··· Records for this exercise
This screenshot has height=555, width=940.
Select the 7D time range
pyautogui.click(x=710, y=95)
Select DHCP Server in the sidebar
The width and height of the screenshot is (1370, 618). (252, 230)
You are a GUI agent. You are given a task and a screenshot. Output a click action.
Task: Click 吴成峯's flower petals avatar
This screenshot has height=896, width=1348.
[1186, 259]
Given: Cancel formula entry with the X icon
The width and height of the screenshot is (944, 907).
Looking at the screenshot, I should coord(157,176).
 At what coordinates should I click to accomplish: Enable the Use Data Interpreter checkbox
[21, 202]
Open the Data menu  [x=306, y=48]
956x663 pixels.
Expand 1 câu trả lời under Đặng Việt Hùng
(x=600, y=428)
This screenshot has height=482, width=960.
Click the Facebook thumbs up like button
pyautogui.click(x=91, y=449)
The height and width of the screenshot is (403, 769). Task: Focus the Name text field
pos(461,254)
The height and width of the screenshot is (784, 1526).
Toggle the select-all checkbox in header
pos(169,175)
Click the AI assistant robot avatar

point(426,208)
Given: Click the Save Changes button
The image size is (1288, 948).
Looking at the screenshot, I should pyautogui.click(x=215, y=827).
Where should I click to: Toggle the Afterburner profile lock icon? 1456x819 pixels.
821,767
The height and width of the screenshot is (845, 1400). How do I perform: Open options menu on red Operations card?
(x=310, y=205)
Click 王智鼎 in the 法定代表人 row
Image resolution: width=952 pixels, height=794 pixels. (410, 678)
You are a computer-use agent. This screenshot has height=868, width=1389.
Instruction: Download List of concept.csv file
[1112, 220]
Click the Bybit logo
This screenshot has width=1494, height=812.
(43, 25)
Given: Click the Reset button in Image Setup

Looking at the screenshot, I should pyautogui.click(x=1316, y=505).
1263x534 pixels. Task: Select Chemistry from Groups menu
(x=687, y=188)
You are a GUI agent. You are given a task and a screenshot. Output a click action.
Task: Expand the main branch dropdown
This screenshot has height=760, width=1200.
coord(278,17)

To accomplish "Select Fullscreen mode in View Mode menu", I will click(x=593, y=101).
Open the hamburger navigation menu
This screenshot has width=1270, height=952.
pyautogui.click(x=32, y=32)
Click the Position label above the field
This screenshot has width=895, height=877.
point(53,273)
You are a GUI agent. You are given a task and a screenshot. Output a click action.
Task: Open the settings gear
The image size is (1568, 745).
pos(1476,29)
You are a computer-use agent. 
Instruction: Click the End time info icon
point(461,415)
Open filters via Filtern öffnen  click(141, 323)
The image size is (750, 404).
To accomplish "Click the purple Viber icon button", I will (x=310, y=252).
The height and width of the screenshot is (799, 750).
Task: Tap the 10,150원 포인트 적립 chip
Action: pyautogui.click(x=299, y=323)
······
Task → Find each row above that contains the string "avatar", matching case exactly, and copy those rows in full.

Solution →
Task: Click 吴成峯's flower petals avatar
Click the AI assistant robot avatar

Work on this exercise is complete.